**EXERCISE:**
Give again the lines from the line with "Task: Expand Verkehrsmittel" to the last line of the records, exactly and in full. Do not carry over any pictures.

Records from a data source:
Segment Open

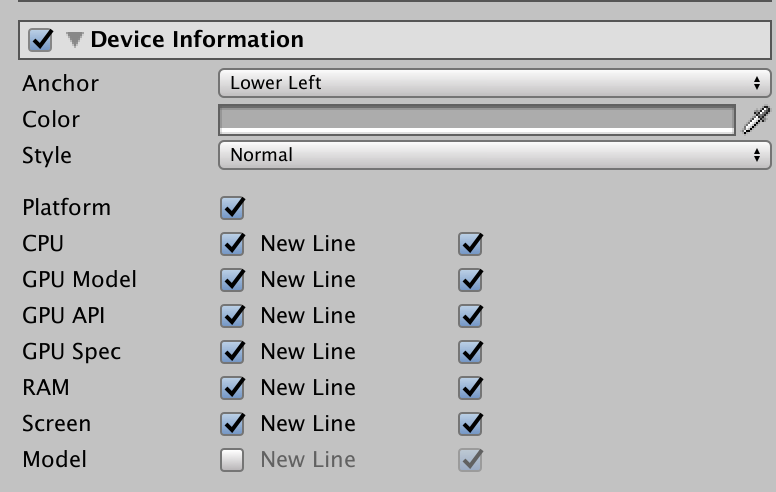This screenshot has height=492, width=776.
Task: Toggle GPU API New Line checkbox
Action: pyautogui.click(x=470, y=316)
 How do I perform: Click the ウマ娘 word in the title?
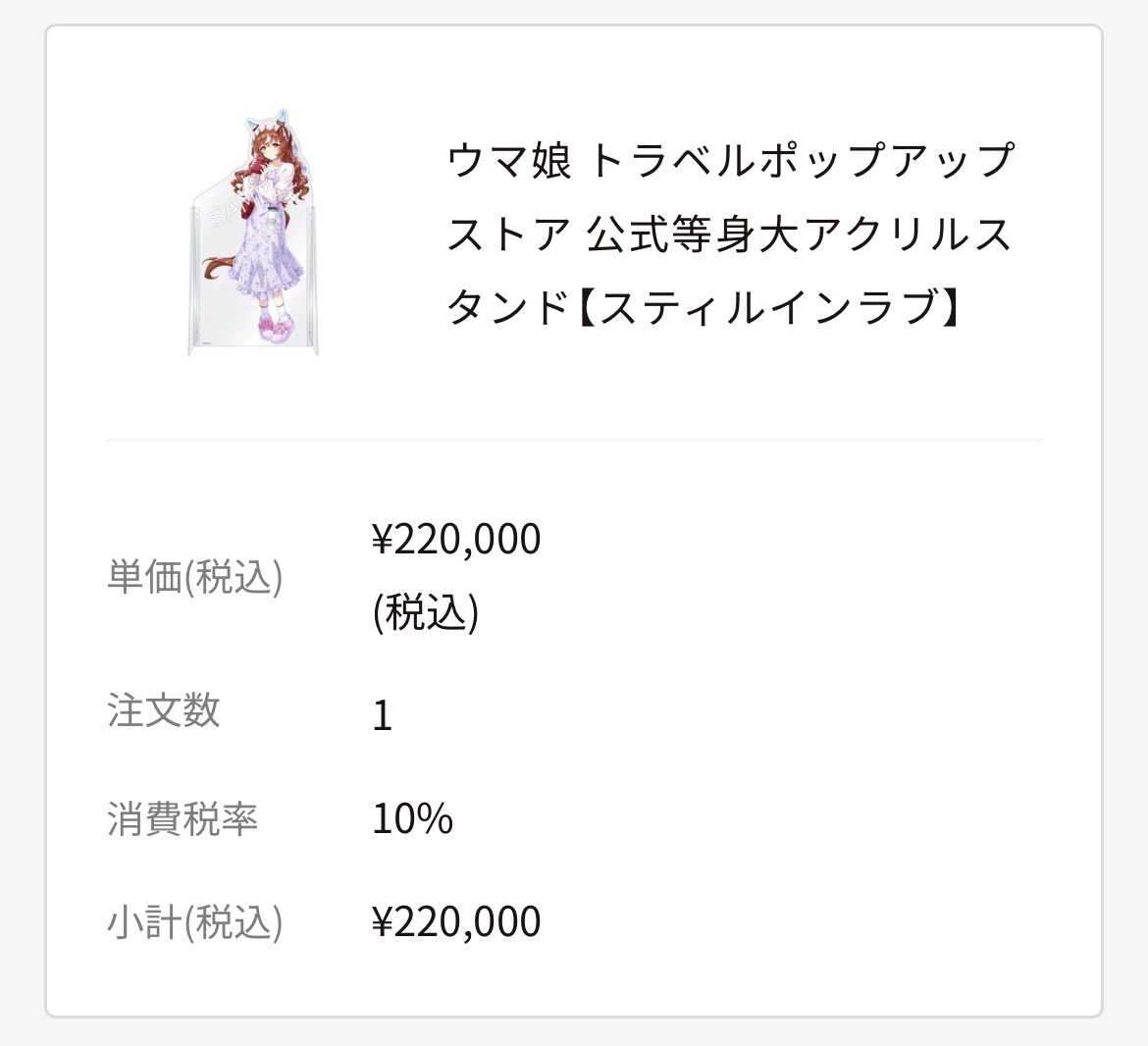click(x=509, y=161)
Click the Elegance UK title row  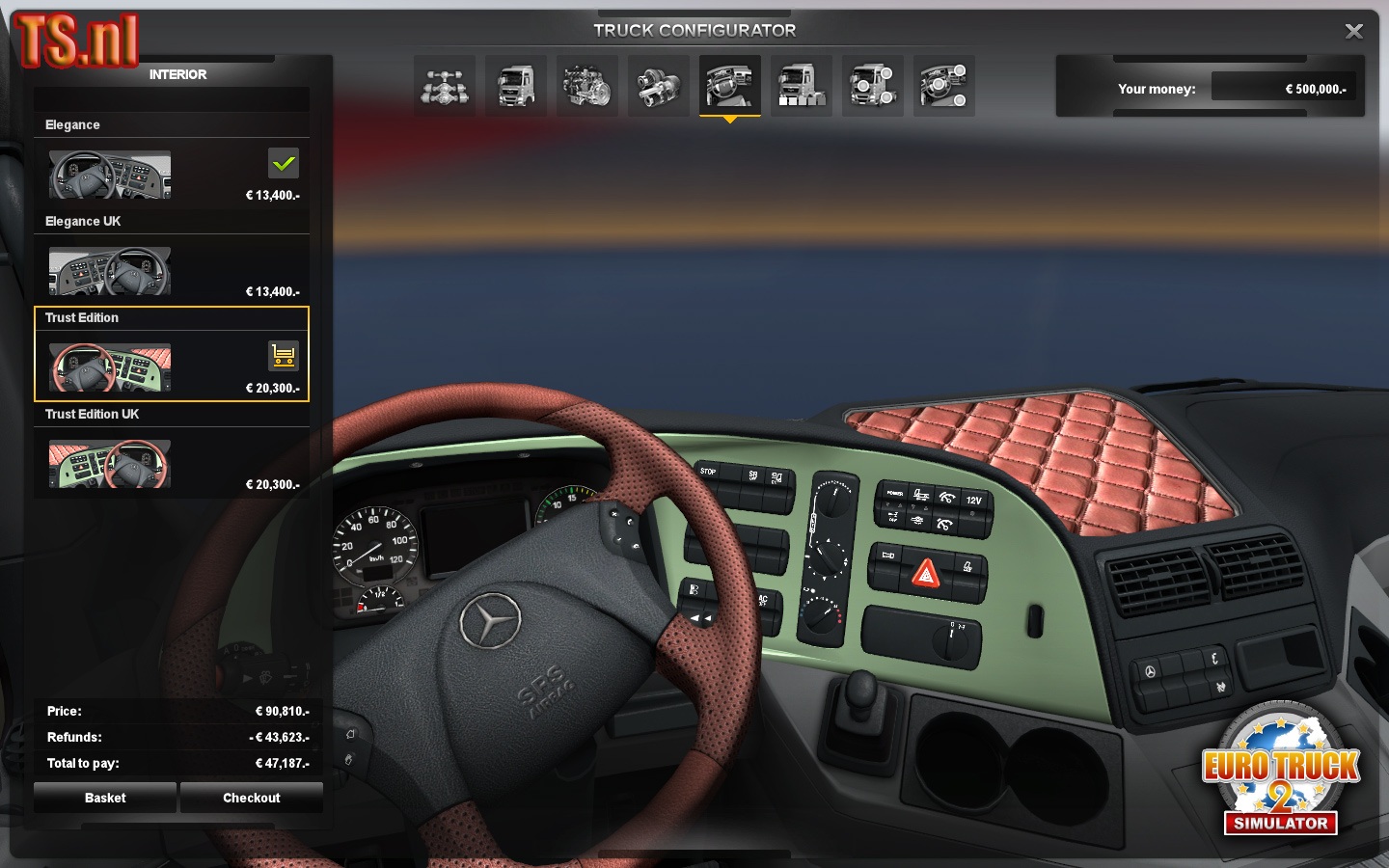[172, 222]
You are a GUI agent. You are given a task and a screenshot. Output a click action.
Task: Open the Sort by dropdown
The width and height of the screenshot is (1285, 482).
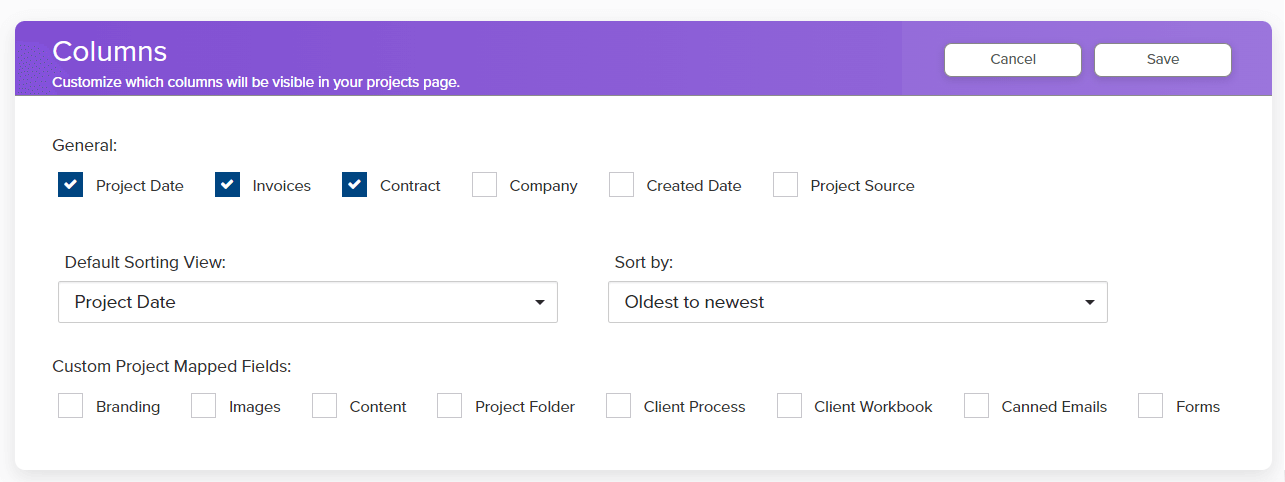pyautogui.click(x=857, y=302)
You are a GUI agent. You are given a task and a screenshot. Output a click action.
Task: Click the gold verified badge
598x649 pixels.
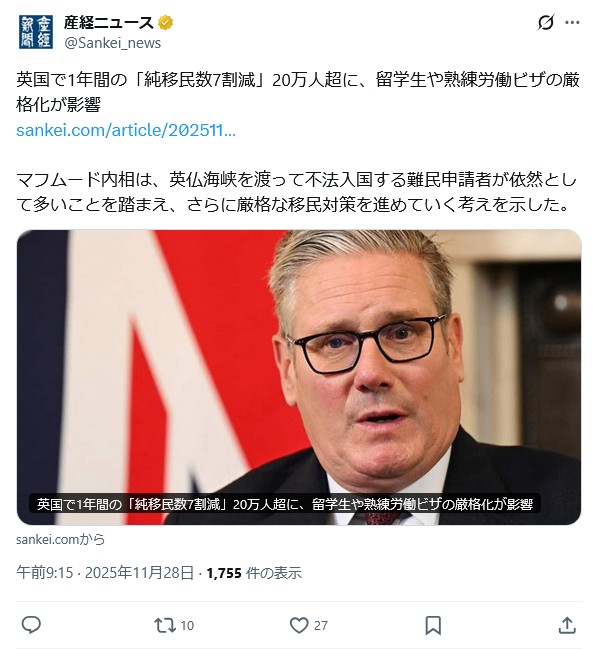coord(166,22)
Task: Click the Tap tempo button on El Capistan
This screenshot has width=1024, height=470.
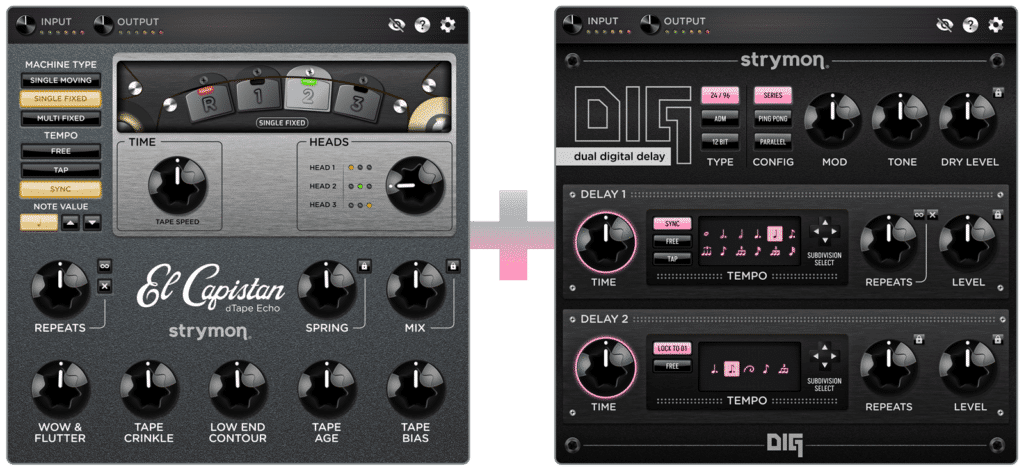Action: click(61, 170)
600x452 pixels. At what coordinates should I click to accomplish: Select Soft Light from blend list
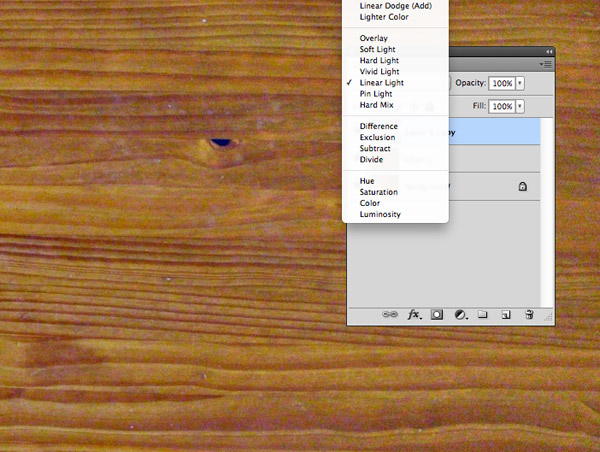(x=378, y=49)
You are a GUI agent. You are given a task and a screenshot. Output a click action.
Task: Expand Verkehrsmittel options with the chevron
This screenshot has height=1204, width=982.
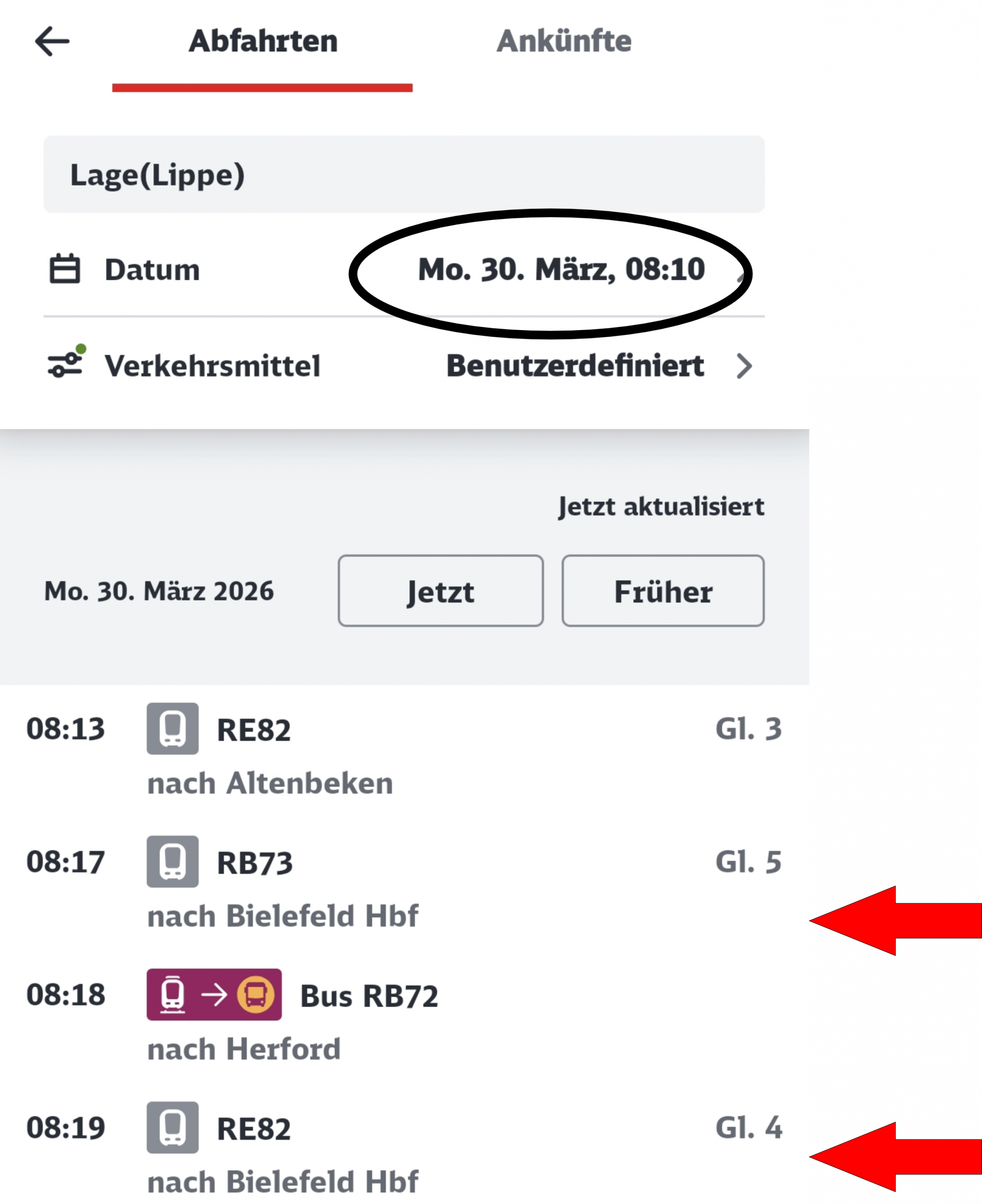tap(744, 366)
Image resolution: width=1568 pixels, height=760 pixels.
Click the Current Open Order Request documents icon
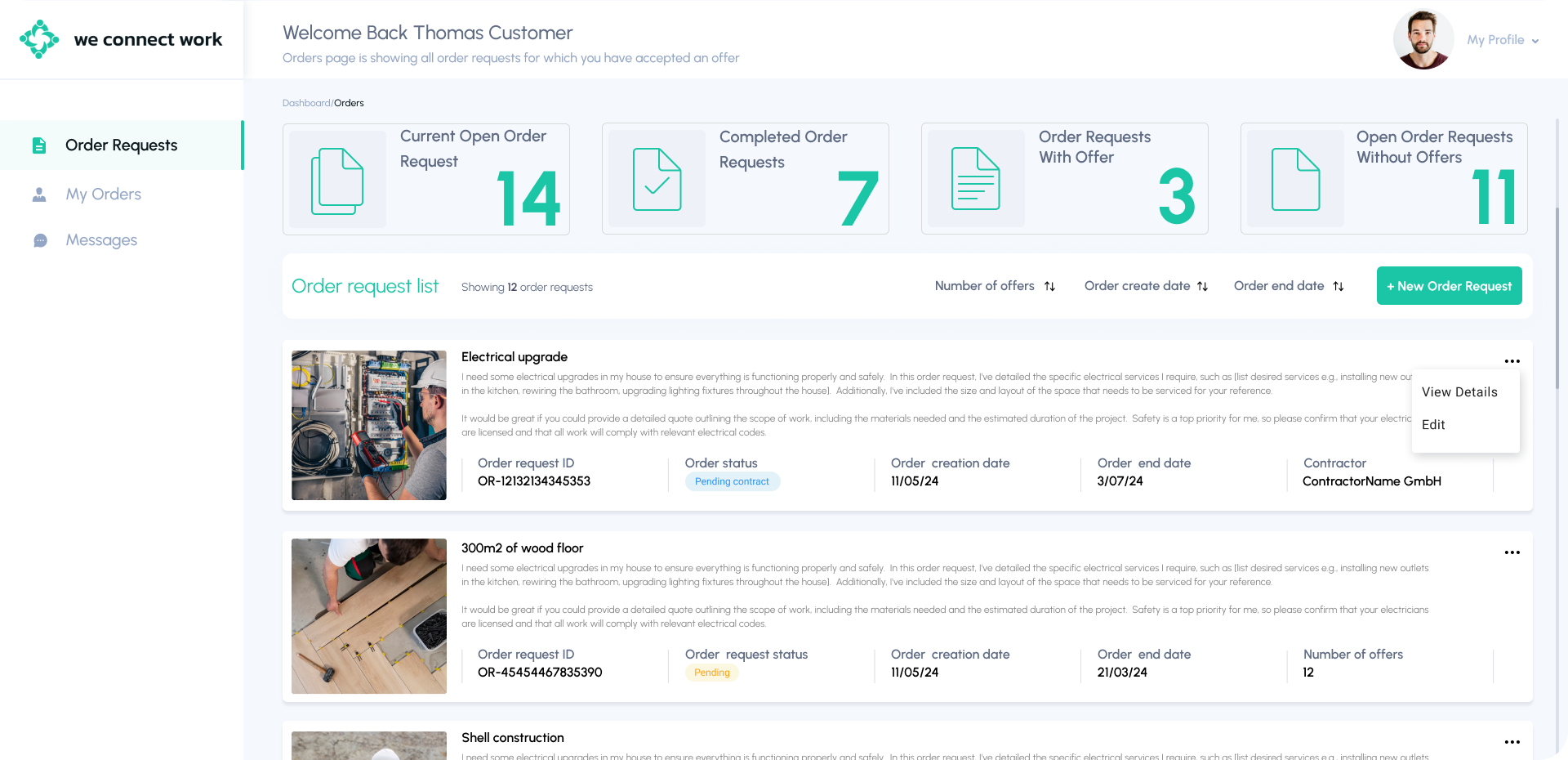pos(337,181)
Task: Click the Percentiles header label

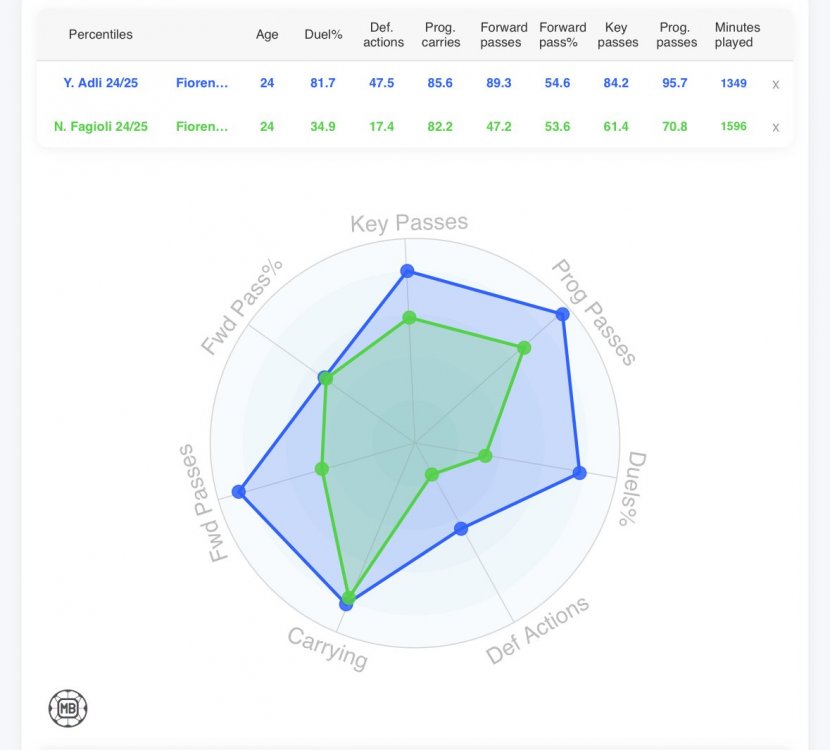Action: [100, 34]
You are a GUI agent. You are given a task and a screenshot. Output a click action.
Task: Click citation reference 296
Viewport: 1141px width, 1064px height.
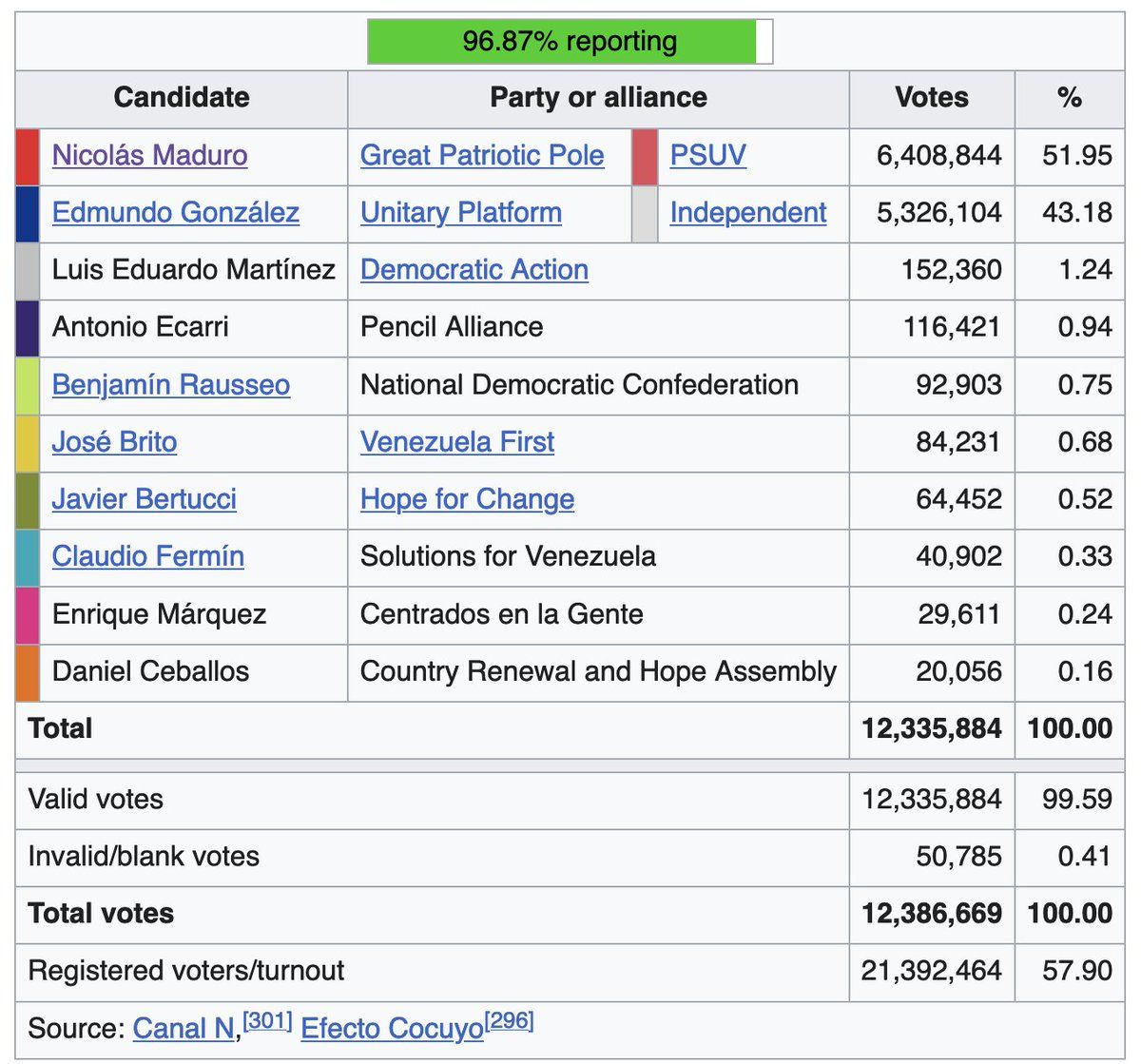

Segment Closed

**SOLUTION TO THIS EXERCISE:**
Task: Expand Verkehrsmittel options with the chevron
This screenshot has height=1204, width=982.
tap(744, 366)
Image resolution: width=1568 pixels, height=760 pixels.
Click the Current Open Order Request documents icon
pos(337,181)
Task: Click the Percentiles header label

Action: [100, 34]
You are a GUI agent. You are given a task and a screenshot. Output a click action.
Task: Click citation reference 296
Viewport: 1141px width, 1064px height.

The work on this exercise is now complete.